My bed is comfortable. (May or may not be one of the comfiest going round but minor details in my story from the inside). I’m doing hard time. Hard time meaning friendly staff, cocktail bar, and hookah cafe. I hear out in the yard as we kick rocks around they even host weekly concerts, jam sessions, and art displays. Culture rates highly here. Dreaming of freedom and an outside world churns creativity I suppose.
I’m locked up in Hostel Celica, translated to ‘cell’ in Slovenian. So what if I have the key to let myself in and out as I please. I’m currently planning my jail tattoo and fastening a shiv out of my toothbrush. It’s been so long since this hobo traveller bought a new one this is probably a good thing.
I dream of the outside. I imagine the street art on the walls of Metalkova. I hear the revellers in the hipster bars. I feel the art being created around me in the many ateliers. I think back to the squatters, the protestors and the bohemians who took on this once military area and made it their own.
I think back to the Austro-Hungarian and Yugoslavians eras where these barracks housed those who went against. Military prisoners who endured malnutrition, solitary confinement and sunlight without skylines for mental torture.
I reflect that my worst torture is whether to sleep on the top or bottom bunk. “Enjoying” my solitary confinement my mind drifts to ghostly thoughts.
I contemplate entering the Point of Peace room for prayer, meditation and contemplation to shake it (please baby jebus/allah/buddha don’t let the mean prison ghosts get me). It has six areas of major global religions and one empty spot for all other religions and has been blessed by each’s highest representatives in Slovenia.
My blasphemous nature stops me. Maybe this is why I’m being punished with clean sheets, warm showers (where I’m careful not to drop the soap) and free buffet breakfast with a side of art, history and hipness.
Walking along the first floor, shackled only with the chains of my mind, I am presented with a straight, long, characterless corridor with evenly spaced doors either side. My mind plays tricks. Hear that shuffling? That’s the warden manning the hall.

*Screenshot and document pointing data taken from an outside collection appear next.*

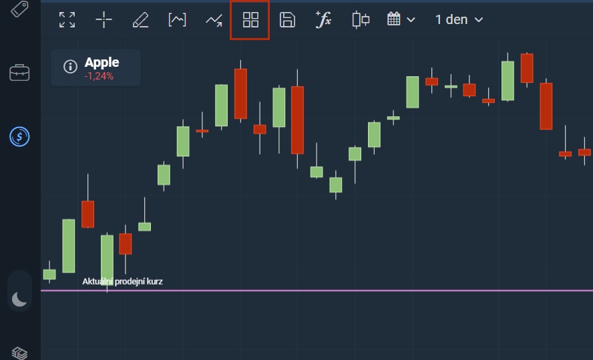Change chart type via candlestick icon
The width and height of the screenshot is (593, 360).
[361, 20]
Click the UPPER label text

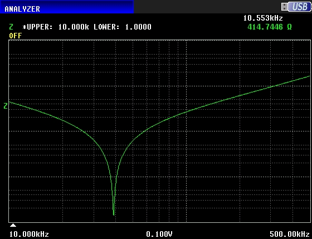coord(38,27)
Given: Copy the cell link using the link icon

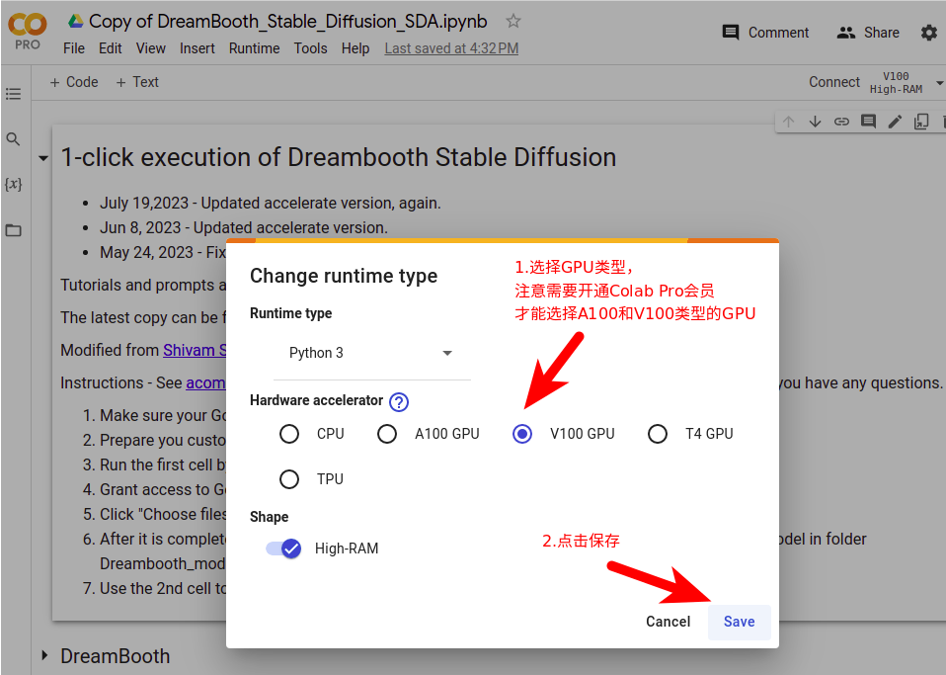Looking at the screenshot, I should 841,120.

Others are locked up around me in the 19 other rooms in their individualised artists rendition of how a cell could be. These damn creatives, around 80 of them in total, have literally made us sleep in art. Like I said, it’s tough.

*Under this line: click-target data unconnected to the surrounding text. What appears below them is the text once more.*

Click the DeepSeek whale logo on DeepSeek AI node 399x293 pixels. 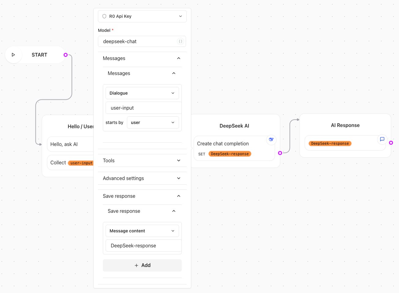point(271,140)
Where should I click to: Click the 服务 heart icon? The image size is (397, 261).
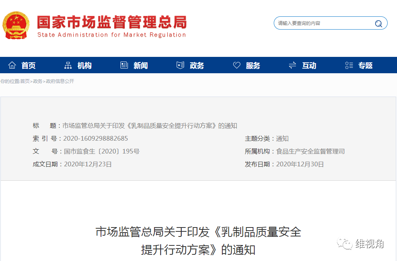tap(236, 65)
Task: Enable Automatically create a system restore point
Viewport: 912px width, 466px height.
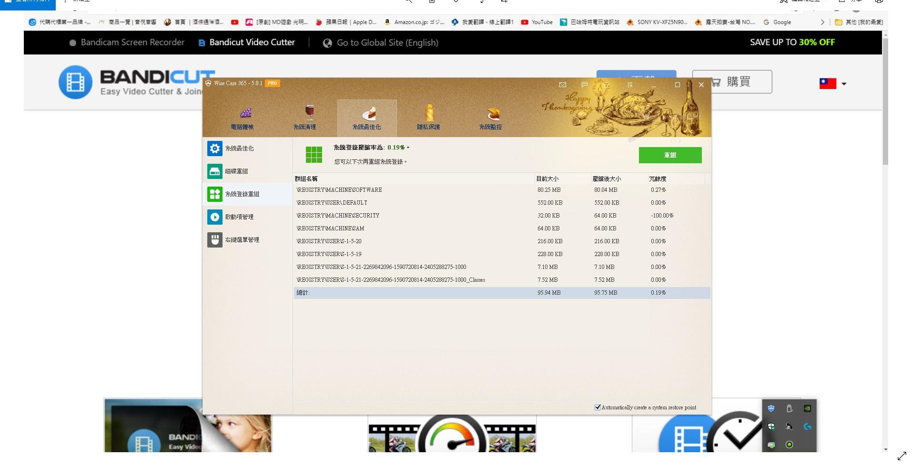Action: 597,407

The more well behaved sleep above us in regular dorm rooms. They’ve done their time. They are still faced with artistic flourishes and a daily cell tour.

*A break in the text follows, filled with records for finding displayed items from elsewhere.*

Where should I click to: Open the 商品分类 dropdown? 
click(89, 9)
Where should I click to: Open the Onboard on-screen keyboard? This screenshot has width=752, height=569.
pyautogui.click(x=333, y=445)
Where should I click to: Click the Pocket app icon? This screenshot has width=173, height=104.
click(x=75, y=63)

I dream of the free city walking tour on the outside. I wish I too could discover the ins and outs, the eats and treats and the past and present of Ljubljana. I dream of cycling around the city on my trendy bike and getting lost and in the way of locals.
With nothing but time on my hands I drag my cup along the bars, and daydream about the brilliants who decided to renovate this once military prison into an artistic hostel where guests like me can press their tongue firmly into their cheek and pretend that life on this inside even resembles hard.
It took 10 years to make Hostel Celica what it is today and after this amount of time you’d want to have something pretty special on your hands. Like a number one hippest hostel listing from Lonely Planet or a spot in Rough Guide’s “25 Ultimate Experiences – Places to Stay” in the WORLD perhaps.
Do yourself a favour and lock yourself in.